A discussion on another thread (on quilts) got me thinking about what I consider one of the least understood, most mythologized aspects of antebellum America, the Underground Railroad.
I have harbored a suspicion for a long time that the Underground Railroad is the American equivalent of the French Resistance. That is, I believe that it was a very small organization which, once the fighting was all done and the results clear, "grew" exponentially in the popular mind.
A perfect example-- Try to think of a pre-1860 house north of the Mason-Dixon Line (and some south of it, I am sure) that DOESN'T claim that the root cellar/closet/storeroom was a hiding place for escaped slaves. My particular favorite in this realm is the Lockwood-Mathews Mansion in Norwalk, Connecticut. My tour guide proudly told us that the closet in the front hall was used for hiding escaped slaves. Date of the construction for the house? Begun in 1864, completed 1868.
If even a fair portion of these sites were truly used for helping fugitive slaves then I suppose the south would have been stripped of enslaved laborers long before hostilities were commenced.

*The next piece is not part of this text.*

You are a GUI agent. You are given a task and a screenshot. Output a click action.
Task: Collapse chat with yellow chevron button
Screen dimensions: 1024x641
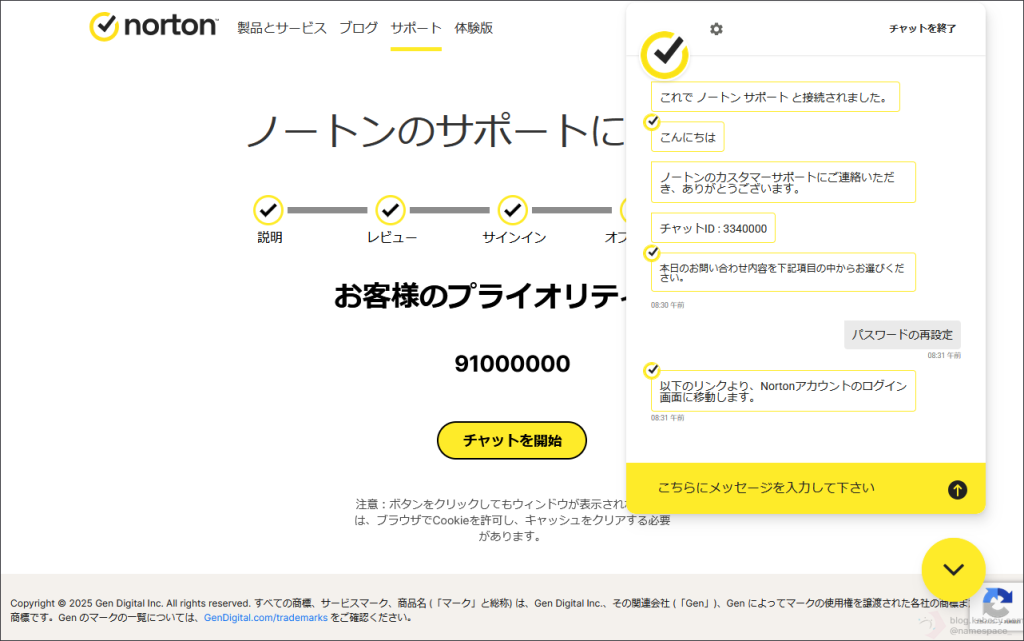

I think the Underground Railroad loomed so large in our national conciousness because of residual guilt. Just as most Frenchmen did not actively oppose the Nazis during the occupation, most Americans did not actively assist in the flight of slaves in antebellum America.
This being my thought, can anyone recommend a good resource for me to consult to get some concrete numbers on the Underground Railroad? I am a bit gun-shy, as my hometown historical society undertook a study of local involvement in the Underground Railroad that ended up being a heady mix of lore, guesswork and wishful thinking.